Macron achève son Beauvau de la sécurité à l'école de police de Roubaix, les syndicats dans l'expectative

Formation, effectifs, contrôles... Emmanuel Macron doit conclure à Roubaix son Beauvau de la sécurité ce mardi 14 septembre. En attendant de savoir si les changements seront aussi "radicaux" qu'annoncés , le syndicat SGP-FO reste prudent.
Emmanuel Macron entouré de deux véhicules de police - Photo d'illustration
Emmanuel Macron entouré de deux véhicules de police - Photo d'illustration © MAXPPP

C'est à Roubaix qu'Emmanuel Macron clôture ce mardi son Beauveau de la sécurité, une grande consultation à l'issue de laquelle il a promis des changements radicaux. Il sera face à celui qui l'a défait dans la région Hauts-de-France, Xavier Bertrand, favori des sympathisants de droite et qui qualifie "d'échec profond" la politique de sécurité déployée par le gouvernement. "L'Etat et la nation vont investir massivement mais en contrepartie, il y aura des changements radicaux dans la conduite de la mission sécurité" a dévoilé ce lundi 13 la présidence, qui ménage le suspense. 

Certaines annonces ont donc déjà "filtré". Selon l'AFP, Emmanuel Macron devrait parler vidéosurveillance, formation et encadrement des forces de l'ordre, attractivité des fonctions de police. Mais, on le sait déjà, une future loi d'orientation de la sécurité intérieure ne pourra pas être votée avant 2022. Emmanuel Macron est donc bien en campagne : ses mesures seront conditionnées à sa réélection. Le président de la République devrait annoncer également un "contrôle externe et indépendant de l'action des forces de l'ordre". L'IGPN, l'organisme en charge de cette mission, est régulièrement accusée d'épargner voire de couvrir les policiers accusés. Il serait désormais lui-même contrôlé par une commission en partie composée de parlementaires. 

"Il y a un manque criant de moyens"

Grégory Joron, secrétaire général du syndicat Unité SGP Police-FO, n'est pas bouleversé par la nouvelle. "L'IGPN - et l'IGGN d'ailleurs - ne sera ni dissoute ni remplacée, ce qu'on propose, c'est un contrôle du contrôle. On ne créé pas un organe externe à l'institution, donc ça ne nous pose pas de difficulté. On craignait un organe complètement externe, où il aurait pu se développer une certaine idéologie et une pression pour mes collègues sur le terrain.

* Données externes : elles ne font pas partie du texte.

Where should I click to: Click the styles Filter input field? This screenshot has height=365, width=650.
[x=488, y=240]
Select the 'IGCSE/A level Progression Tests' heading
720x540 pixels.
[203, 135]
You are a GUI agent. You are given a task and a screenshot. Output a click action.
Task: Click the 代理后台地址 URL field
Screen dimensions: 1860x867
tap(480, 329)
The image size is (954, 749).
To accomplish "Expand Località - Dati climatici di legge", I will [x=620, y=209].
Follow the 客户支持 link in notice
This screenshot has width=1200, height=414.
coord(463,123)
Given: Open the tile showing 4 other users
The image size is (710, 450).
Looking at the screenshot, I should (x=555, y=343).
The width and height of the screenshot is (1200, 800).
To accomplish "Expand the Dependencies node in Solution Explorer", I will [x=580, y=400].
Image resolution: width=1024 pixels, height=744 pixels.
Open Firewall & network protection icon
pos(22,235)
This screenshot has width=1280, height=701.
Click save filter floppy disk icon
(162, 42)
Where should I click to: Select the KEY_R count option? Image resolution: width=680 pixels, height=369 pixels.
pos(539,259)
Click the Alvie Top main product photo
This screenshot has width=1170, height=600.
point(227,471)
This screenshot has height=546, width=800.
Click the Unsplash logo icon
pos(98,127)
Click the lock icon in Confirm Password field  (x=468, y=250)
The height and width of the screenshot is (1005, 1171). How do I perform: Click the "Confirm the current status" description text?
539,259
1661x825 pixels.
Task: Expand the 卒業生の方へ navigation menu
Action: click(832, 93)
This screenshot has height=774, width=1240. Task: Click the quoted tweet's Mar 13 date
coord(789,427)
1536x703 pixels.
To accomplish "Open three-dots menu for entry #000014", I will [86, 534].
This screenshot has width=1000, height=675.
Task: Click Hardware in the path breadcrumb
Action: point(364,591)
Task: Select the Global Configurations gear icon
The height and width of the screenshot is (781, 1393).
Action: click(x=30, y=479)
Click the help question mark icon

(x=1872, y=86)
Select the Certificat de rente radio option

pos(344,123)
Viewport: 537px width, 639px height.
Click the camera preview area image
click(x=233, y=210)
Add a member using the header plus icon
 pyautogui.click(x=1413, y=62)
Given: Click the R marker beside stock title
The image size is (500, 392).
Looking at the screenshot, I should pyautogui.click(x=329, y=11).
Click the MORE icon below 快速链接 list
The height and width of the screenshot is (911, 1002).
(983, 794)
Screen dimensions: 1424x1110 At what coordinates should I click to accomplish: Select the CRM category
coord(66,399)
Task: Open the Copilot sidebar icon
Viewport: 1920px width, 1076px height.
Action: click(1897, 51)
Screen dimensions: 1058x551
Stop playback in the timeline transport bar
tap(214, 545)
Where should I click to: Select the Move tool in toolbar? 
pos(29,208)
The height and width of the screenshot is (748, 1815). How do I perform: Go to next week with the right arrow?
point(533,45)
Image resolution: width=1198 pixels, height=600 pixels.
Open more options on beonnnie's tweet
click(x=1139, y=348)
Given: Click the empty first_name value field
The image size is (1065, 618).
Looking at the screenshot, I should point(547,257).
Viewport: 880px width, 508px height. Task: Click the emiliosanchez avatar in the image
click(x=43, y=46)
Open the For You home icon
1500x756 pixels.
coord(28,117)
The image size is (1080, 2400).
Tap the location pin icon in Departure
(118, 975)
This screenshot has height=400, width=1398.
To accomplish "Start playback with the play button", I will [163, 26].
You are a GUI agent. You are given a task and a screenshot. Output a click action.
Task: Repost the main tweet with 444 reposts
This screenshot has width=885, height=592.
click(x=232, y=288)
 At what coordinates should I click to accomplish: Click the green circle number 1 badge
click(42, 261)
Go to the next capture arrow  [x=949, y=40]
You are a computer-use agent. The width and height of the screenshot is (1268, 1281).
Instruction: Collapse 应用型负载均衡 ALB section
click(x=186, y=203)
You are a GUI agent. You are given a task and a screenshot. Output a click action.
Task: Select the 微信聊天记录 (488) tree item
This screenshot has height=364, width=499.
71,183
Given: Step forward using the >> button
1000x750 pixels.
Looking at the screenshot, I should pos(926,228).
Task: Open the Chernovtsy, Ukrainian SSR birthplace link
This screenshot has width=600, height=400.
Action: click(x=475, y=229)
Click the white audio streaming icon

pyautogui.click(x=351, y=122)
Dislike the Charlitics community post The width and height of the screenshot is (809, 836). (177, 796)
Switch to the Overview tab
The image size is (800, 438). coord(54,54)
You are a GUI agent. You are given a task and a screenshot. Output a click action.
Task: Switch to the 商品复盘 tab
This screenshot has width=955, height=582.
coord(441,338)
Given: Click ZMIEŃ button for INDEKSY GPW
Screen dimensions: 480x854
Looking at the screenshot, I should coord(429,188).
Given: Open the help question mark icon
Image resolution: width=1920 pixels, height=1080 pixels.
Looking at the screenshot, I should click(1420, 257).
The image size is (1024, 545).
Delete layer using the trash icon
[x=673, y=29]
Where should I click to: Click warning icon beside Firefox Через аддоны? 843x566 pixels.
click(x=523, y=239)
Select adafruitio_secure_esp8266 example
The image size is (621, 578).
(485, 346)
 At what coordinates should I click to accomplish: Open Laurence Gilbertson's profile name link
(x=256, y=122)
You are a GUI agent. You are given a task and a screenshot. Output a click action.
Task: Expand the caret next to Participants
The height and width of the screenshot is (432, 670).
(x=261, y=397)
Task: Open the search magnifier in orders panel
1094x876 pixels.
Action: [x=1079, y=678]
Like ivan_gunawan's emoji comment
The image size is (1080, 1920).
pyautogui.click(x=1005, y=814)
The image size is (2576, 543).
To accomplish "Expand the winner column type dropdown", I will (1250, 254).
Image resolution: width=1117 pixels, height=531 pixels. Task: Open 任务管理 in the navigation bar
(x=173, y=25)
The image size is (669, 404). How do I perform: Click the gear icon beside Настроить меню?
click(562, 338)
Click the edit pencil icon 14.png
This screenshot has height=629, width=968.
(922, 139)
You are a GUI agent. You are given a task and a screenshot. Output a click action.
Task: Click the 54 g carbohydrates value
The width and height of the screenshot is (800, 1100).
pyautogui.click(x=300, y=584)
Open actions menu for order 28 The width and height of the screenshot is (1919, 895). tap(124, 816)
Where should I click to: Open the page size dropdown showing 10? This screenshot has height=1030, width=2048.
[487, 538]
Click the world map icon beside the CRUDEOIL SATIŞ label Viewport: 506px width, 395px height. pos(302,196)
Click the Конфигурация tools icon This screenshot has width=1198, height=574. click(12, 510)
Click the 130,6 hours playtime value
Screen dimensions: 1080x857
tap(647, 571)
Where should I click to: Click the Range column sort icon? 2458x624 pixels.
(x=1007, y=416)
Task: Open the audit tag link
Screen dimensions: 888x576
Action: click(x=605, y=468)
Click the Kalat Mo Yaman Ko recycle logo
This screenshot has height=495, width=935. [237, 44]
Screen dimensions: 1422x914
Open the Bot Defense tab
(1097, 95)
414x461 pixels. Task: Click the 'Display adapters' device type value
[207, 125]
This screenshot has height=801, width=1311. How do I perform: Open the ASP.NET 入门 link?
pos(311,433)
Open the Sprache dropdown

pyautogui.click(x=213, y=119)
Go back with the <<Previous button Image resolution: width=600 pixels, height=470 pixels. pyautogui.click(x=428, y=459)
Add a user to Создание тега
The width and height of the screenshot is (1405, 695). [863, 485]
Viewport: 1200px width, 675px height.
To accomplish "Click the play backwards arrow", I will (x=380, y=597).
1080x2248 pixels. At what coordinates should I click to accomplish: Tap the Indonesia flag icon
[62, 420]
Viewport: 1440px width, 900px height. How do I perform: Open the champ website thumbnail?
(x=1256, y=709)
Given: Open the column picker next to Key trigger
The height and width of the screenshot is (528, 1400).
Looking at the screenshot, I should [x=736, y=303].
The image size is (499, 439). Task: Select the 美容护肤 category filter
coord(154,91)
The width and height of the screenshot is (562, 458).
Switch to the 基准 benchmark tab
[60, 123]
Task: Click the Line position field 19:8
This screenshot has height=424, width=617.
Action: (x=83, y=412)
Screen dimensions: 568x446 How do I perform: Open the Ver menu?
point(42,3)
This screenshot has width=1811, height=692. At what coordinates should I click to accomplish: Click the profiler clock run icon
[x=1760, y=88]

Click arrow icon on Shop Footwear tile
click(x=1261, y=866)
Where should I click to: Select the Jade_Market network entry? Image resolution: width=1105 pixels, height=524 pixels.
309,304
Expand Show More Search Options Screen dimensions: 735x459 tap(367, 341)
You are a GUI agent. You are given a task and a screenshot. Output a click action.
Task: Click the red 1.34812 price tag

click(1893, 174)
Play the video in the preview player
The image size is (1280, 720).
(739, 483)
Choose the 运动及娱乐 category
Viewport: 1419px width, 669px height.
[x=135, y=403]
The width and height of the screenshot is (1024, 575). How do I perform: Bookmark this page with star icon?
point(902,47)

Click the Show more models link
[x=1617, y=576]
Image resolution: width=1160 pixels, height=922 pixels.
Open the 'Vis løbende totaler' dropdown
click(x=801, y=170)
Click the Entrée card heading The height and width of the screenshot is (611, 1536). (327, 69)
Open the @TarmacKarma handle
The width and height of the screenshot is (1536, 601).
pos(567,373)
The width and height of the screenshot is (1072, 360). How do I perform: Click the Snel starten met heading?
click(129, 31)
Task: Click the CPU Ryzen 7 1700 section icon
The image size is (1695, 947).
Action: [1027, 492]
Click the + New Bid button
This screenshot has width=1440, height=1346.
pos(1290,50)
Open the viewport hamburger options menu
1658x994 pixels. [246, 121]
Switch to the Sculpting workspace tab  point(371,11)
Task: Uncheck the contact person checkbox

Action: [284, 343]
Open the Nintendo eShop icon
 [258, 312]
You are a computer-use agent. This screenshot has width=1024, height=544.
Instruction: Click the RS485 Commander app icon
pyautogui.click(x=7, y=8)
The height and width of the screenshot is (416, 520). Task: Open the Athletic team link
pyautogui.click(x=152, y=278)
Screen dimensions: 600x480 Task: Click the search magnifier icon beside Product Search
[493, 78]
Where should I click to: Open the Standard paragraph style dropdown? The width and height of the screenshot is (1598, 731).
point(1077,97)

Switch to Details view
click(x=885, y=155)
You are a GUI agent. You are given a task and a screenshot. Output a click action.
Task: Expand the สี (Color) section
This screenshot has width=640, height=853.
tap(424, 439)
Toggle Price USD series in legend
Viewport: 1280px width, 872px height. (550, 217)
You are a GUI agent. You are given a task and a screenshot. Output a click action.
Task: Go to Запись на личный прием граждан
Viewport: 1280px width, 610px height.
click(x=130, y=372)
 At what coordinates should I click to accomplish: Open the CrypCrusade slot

Ici, ça ne me choque pas outre-mesure."

Concernant la formation, le secrétaire général espère surtout que la formation des forces de l'ordre pourra de nouveau s'étaler sur 12 mois, au lieu de huit actuellement. "Il faudra aller plus en profondeur, savoir ce qu'on sélectionne pour ce cursus, travailler les supports. Il faut aussi se poser la question de la formation continue, qui est au point mort, avec les problématiques qu'on connaît du nombre de formateurs et du temps sacralisé pour cette formation, qui est déficient. On voudrait que les collègues puissent maintenir leur niveau professionnel, l'améliorer, être formés à des nouvelles techniques... Sur ce sujet, il y a un manque criant de moyens" avance Grégory Joron.

Sur le dernier grand sujet des effectifs, le responsable syndical reconnaît que des efforts d'embauche ont été faits sous le quinquennat Macron. "On retrouve un niveau qui commence à être acceptable, mais ce que les politiques doivent retenir, c'est que la police nationale n'est pas une variable d'ajustement budgétaire. Le niveau de sécurité, le nombre de policiers doit être soclé" insiste Grégory Joron, qui rappelle que les embauches servent surtout, jusque-là, à éponger les réductions de poste subies ces 10 dernières années.